Some of NIDA's lies are that marijuana causes "madness" or psychosis. Actually, it is being used to treat mental disorders - _successfully_.
Another lie is that it is addicting. Well, if you are sick and it makes you feel better who would not want to continue using it? Since when is feeling good or euphoria a _bad_ side effect? Besides that, when medical marijuana users run out, they do not go through withdrawal, the usual symptom of addiction.
Next, it is NOT a gateway drug. It is true that dealers will usually have cocaine, meth or even heroin if the customer wants a real "blast", but medical users are content with marijuana. I will agree that some people seem to enjoy getting "high" with marijuana, but these are not medical patients.
Marijuana users, including the early Jazz singers like Louis Armstrong who smoked "muggles" before their shows, were first considered to be "low lifes". 
Medical marijuana users are frequently destitute from paying for very expensive pharmaceuticals which usually made them worse as they exhausted their finances. 

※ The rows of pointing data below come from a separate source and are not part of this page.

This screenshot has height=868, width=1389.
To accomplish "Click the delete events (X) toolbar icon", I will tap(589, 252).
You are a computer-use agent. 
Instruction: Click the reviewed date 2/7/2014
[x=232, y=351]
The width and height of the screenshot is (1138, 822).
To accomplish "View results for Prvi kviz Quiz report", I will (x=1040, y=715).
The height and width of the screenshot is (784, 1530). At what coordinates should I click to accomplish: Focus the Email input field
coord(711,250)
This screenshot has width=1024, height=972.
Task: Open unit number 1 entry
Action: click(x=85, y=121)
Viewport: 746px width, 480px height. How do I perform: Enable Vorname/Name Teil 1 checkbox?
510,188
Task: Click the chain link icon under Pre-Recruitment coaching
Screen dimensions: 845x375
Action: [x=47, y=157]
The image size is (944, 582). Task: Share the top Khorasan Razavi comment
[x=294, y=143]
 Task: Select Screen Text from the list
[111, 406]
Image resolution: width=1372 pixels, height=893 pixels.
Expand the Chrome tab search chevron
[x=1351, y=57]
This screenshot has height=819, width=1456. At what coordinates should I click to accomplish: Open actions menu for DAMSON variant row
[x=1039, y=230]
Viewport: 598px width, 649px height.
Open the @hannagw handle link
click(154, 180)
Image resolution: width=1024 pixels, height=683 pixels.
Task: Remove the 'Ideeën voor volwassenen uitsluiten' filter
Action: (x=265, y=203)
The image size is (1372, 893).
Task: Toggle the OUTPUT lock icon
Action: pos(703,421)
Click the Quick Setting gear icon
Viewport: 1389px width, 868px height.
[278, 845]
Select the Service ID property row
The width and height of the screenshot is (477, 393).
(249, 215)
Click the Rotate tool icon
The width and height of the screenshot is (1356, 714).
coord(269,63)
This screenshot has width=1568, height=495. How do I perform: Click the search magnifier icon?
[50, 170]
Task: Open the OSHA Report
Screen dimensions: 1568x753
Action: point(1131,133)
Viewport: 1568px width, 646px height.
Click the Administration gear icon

By the way, these legal medical marijuana patients are some of the sickest our doctors have ever seen; they have given up on standard medications that not only don't work, but often add side effects making them even sicker. 
NIDA propagandists say that marijuana is an unknown mixture which really isn't medicine but just makes people high which is dangerous. On the contrary, the really dangerous drugs are prescription pharmaceuticals like Oxycontin, Prozac and Ritalin and even aspirin, all of which cause hundreds of deaths. 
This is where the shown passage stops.